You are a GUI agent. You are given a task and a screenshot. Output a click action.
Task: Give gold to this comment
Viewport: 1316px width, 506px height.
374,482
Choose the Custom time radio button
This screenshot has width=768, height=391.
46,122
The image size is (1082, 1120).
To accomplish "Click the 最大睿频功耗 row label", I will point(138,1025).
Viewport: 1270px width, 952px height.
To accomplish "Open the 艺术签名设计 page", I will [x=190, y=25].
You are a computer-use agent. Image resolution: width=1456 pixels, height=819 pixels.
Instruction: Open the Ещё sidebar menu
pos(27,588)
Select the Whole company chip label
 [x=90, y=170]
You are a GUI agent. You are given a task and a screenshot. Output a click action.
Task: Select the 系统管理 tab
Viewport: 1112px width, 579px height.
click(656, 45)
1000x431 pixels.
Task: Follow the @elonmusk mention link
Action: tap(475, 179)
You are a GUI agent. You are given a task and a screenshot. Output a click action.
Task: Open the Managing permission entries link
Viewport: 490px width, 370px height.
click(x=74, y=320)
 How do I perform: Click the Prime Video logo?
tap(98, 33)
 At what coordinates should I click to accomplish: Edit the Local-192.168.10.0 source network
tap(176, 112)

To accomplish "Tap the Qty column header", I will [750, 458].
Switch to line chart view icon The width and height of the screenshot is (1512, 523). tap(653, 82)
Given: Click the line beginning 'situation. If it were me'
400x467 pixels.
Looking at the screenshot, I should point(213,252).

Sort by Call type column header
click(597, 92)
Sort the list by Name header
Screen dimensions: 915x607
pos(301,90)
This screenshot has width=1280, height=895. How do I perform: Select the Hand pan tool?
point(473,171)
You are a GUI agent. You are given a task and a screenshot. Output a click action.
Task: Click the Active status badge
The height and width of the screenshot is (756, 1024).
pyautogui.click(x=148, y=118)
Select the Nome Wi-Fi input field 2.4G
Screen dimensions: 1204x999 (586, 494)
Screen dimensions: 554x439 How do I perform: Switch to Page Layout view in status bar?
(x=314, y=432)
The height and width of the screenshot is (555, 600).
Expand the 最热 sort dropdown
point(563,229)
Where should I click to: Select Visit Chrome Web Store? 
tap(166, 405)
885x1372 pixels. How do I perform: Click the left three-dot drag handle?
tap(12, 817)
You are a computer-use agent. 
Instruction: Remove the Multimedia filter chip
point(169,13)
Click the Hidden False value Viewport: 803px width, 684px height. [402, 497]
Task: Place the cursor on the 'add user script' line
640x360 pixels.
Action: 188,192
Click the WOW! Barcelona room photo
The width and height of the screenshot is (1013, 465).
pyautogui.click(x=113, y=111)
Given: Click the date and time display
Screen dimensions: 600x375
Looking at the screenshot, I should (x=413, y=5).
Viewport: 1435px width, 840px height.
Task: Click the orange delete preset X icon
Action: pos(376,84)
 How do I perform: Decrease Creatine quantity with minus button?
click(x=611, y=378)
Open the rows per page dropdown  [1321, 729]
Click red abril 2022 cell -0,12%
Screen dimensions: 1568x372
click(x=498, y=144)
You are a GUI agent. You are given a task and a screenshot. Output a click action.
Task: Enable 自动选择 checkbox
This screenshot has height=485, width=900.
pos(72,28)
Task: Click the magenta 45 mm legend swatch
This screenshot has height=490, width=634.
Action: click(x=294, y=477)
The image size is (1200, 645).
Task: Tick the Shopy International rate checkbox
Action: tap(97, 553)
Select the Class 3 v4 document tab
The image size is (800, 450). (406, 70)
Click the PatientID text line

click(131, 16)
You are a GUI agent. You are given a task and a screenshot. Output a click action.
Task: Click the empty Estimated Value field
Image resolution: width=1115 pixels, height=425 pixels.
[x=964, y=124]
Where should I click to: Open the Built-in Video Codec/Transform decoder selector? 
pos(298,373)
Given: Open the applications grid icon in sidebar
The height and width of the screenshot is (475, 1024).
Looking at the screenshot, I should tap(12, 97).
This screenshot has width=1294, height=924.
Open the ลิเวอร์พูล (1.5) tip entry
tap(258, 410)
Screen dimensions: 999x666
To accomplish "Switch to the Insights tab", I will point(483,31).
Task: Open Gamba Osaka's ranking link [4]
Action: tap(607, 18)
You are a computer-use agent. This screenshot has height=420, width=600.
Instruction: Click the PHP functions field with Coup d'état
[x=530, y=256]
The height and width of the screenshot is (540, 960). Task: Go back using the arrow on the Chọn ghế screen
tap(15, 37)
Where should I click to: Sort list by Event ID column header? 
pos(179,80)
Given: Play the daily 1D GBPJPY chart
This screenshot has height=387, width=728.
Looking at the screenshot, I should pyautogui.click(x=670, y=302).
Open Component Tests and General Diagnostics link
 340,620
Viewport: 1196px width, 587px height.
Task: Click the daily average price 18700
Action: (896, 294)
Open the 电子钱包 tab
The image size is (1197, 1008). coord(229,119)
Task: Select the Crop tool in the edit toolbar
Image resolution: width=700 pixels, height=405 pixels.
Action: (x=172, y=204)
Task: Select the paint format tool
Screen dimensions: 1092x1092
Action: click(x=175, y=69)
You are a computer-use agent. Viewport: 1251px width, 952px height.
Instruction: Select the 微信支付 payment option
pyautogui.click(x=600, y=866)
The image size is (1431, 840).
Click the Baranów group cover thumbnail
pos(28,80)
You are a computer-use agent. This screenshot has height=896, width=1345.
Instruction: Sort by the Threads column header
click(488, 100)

# [WHAT TO PRODUCE]
Copy the listing above. Match every line exactly.

# [FINISHED EXERCISE]
You are a GUI agent. You are given a task and a screenshot. Output a click action.
Task: Give gold to this comment
Viewport: 1316px width, 506px height.
374,482
Choose the Custom time radio button
This screenshot has width=768, height=391.
46,122
The image size is (1082, 1120).
To accomplish "Click the 最大睿频功耗 row label", I will point(138,1025).
Viewport: 1270px width, 952px height.
To accomplish "Open the 艺术签名设计 page", I will [x=190, y=25].
You are a computer-use agent. Image resolution: width=1456 pixels, height=819 pixels.
Instruction: Open the Ещё sidebar menu
pos(27,588)
Select the Whole company chip label
 [x=90, y=170]
You are a GUI agent. You are given a task and a screenshot. Output a click action.
Task: Select the 系统管理 tab
Viewport: 1112px width, 579px height.
click(656, 45)
1000x431 pixels.
Task: Follow the @elonmusk mention link
Action: tap(475, 179)
You are a GUI agent. You are given a task and a screenshot. Output a click action.
Task: Open the Managing permission entries link
Viewport: 490px width, 370px height.
click(x=74, y=320)
 How do I perform: Click the Prime Video logo?
tap(98, 33)
 At what coordinates should I click to accomplish: Edit the Local-192.168.10.0 source network
tap(176, 112)

To accomplish "Tap the Qty column header", I will [750, 458].
Switch to line chart view icon The width and height of the screenshot is (1512, 523). tap(653, 82)
Given: Click the line beginning 'situation. If it were me'
400x467 pixels.
Looking at the screenshot, I should point(213,252).

Sort by Call type column header
click(597, 92)
Sort the list by Name header
Screen dimensions: 915x607
pos(301,90)
This screenshot has width=1280, height=895. How do I perform: Select the Hand pan tool?
point(473,171)
You are a GUI agent. You are given a task and a screenshot. Output a click action.
Task: Click the Active status badge
The height and width of the screenshot is (756, 1024).
pyautogui.click(x=148, y=118)
Select the Nome Wi-Fi input field 2.4G
Screen dimensions: 1204x999 (586, 494)
Screen dimensions: 554x439 How do I perform: Switch to Page Layout view in status bar?
(x=314, y=432)
The height and width of the screenshot is (555, 600).
Expand the 最热 sort dropdown
point(563,229)
Where should I click to: Select Visit Chrome Web Store? 
tap(166, 405)
885x1372 pixels. How do I perform: Click the left three-dot drag handle?
tap(12, 817)
You are a computer-use agent. 
Instruction: Remove the Multimedia filter chip
point(169,13)
Click the Hidden False value Viewport: 803px width, 684px height. [402, 497]
Task: Place the cursor on the 'add user script' line
640x360 pixels.
Action: 188,192
Click the WOW! Barcelona room photo
The width and height of the screenshot is (1013, 465).
pyautogui.click(x=113, y=111)
Given: Click the date and time display
Screen dimensions: 600x375
Looking at the screenshot, I should (x=413, y=5).
Viewport: 1435px width, 840px height.
Task: Click the orange delete preset X icon
Action: pos(376,84)
 How do I perform: Decrease Creatine quantity with minus button?
click(x=611, y=378)
Open the rows per page dropdown  [1321, 729]
Click red abril 2022 cell -0,12%
Screen dimensions: 1568x372
click(x=498, y=144)
You are a GUI agent. You are given a task and a screenshot. Output a click action.
Task: Enable 自动选择 checkbox
This screenshot has height=485, width=900.
pos(72,28)
Task: Click the magenta 45 mm legend swatch
This screenshot has height=490, width=634.
Action: click(x=294, y=477)
The image size is (1200, 645).
Task: Tick the Shopy International rate checkbox
Action: tap(97, 553)
Select the Class 3 v4 document tab
The image size is (800, 450). (406, 70)
Click the PatientID text line

click(131, 16)
You are a GUI agent. You are given a task and a screenshot. Output a click action.
Task: Click the empty Estimated Value field
Image resolution: width=1115 pixels, height=425 pixels.
[x=964, y=124]
Where should I click to: Open the Built-in Video Codec/Transform decoder selector? 
pos(298,373)
Given: Open the applications grid icon in sidebar
The height and width of the screenshot is (475, 1024).
Looking at the screenshot, I should tap(12, 97).
This screenshot has width=1294, height=924.
Open the ลิเวอร์พูล (1.5) tip entry
tap(258, 410)
Screen dimensions: 999x666
To accomplish "Switch to the Insights tab", I will point(483,31).
Task: Open Gamba Osaka's ranking link [4]
Action: tap(607, 18)
You are a computer-use agent. This screenshot has height=420, width=600.
Instruction: Click the PHP functions field with Coup d'état
[x=530, y=256]
The height and width of the screenshot is (540, 960). Task: Go back using the arrow on the Chọn ghế screen
tap(15, 37)
Where should I click to: Sort list by Event ID column header? 
pos(179,80)
Given: Play the daily 1D GBPJPY chart
This screenshot has height=387, width=728.
Looking at the screenshot, I should pyautogui.click(x=670, y=302).
Open Component Tests and General Diagnostics link
 340,620
Viewport: 1196px width, 587px height.
Task: Click the daily average price 18700
Action: (896, 294)
Open the 电子钱包 tab
The image size is (1197, 1008). coord(229,119)
Task: Select the Crop tool in the edit toolbar
Image resolution: width=700 pixels, height=405 pixels.
Action: (x=172, y=204)
Task: Select the paint format tool
Screen dimensions: 1092x1092
Action: click(x=175, y=69)
You are a computer-use agent. Viewport: 1251px width, 952px height.
Instruction: Select the 微信支付 payment option
pyautogui.click(x=600, y=866)
The image size is (1431, 840).
Click the Baranów group cover thumbnail
pos(28,80)
You are a computer-use agent. This screenshot has height=896, width=1345.
Instruction: Sort by the Threads column header
click(488, 100)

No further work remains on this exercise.